* Problem description:
Copy the material word for word, from its first line through the line that contains "will [480, 99].".

— START Data records —

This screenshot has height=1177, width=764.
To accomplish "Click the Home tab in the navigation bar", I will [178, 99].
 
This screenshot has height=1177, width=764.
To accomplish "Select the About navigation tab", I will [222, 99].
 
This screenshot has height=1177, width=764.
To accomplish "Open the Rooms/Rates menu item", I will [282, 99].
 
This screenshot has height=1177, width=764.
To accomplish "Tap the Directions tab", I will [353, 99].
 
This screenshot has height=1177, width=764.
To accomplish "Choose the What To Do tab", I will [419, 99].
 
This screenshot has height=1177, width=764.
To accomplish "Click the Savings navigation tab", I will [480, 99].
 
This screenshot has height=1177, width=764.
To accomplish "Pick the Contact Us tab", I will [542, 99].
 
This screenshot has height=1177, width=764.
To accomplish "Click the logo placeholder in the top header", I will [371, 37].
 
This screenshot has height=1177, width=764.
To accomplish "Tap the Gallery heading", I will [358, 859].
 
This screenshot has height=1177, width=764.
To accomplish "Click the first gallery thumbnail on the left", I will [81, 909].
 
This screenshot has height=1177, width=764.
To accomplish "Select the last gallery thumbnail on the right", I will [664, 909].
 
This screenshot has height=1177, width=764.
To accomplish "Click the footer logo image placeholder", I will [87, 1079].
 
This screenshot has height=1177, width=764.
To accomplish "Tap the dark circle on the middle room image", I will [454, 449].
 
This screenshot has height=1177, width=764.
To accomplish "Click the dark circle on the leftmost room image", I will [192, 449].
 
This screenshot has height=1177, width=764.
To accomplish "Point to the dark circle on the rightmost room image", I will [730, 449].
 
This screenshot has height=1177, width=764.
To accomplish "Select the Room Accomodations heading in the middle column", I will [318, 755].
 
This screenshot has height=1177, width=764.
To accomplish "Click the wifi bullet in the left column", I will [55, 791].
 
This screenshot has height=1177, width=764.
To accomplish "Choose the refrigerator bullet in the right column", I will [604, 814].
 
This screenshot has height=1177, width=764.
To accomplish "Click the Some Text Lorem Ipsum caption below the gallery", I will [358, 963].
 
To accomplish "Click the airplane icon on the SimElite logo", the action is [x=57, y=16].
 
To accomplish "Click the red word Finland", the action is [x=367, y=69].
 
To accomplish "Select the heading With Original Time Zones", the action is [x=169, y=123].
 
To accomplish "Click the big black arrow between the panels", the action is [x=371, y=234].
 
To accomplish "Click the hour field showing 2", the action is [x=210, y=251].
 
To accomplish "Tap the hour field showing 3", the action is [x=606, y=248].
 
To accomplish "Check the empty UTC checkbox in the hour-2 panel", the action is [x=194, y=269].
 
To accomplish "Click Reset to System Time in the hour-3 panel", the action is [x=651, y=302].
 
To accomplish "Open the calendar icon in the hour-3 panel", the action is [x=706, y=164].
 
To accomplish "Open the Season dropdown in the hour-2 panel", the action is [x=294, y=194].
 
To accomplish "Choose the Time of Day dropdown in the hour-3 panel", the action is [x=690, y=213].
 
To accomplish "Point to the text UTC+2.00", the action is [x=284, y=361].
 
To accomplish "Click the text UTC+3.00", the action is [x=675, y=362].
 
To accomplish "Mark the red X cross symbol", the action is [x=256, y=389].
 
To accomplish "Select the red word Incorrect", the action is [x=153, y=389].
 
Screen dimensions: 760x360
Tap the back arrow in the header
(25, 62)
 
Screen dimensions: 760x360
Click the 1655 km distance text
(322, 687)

— END Data records —

* Result:
This screenshot has height=1177, width=764.
To accomplish "Click the Home tab in the navigation bar", I will [178, 99].
 
This screenshot has height=1177, width=764.
To accomplish "Select the About navigation tab", I will [222, 99].
 
This screenshot has height=1177, width=764.
To accomplish "Open the Rooms/Rates menu item", I will [282, 99].
 
This screenshot has height=1177, width=764.
To accomplish "Tap the Directions tab", I will [353, 99].
 
This screenshot has height=1177, width=764.
To accomplish "Choose the What To Do tab", I will [419, 99].
 
This screenshot has height=1177, width=764.
To accomplish "Click the Savings navigation tab", I will [480, 99].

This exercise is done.